Theo: A Sprightly Love Story
For some time Pamela said nothing, but Theo felt the slender, worn form, that her arms clasped so warmly, tremble within them, and the bosom on which she had laid her loving, impassioned face throb strangely. But she spoke at length.

"I will not say it is not a sacrifice," she said. "I should not speak truly if I did. I have never told you of these things before, and why I kept them; because such a life as ours does not make people understand one another very clearly; but to-night, I remembered that I was a girl too once, though the time seems so far away; and it occurred to me that it was in my power to help you to a happier womanhood than mine has been. I shall not let you refuse the things. I offer them to you, and expect you to accept them, as they are offered—freely."

Neither protest nor reasoning was of any avail. The elder sister meant what she said, with just the settled precision that demonstrated itself upon even the most trivial occasions; and Theo was fain to submit now, as she would have done in any smaller matter.

"When the things are of no further use, you may return them to me," Pamela said, dryly as ever. "A little managing will make everything as good as new for you now. The fashion only needs to be changed, and we have ample material. There is a gray satin on the bed there, that will make a very pretty dinner-dress. Look at it, Theo."

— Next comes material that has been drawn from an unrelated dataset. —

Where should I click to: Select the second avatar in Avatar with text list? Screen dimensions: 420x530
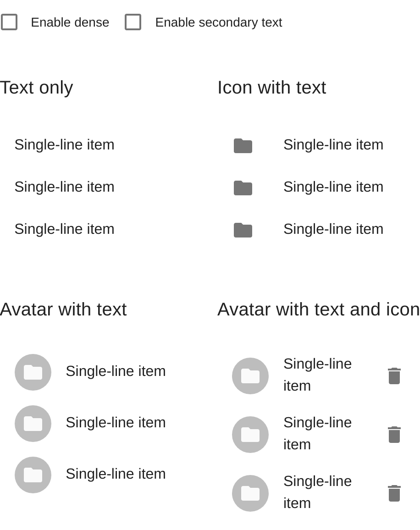[33, 424]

Theo rose from her knees with the tears scarcely dry in her eyes. She had never seen such dresses in Downport before. These things of Pamela's had only come from London the day of Arthur's death, and had never been opened for family inspection. Some motherly instinct, even in Mrs. North's managing economy, had held them sacred, and so they had rested. And now, in her girl's admiration of the thick, trailing folds of the soft gray satin, Theodora very naturally half forgot her tears.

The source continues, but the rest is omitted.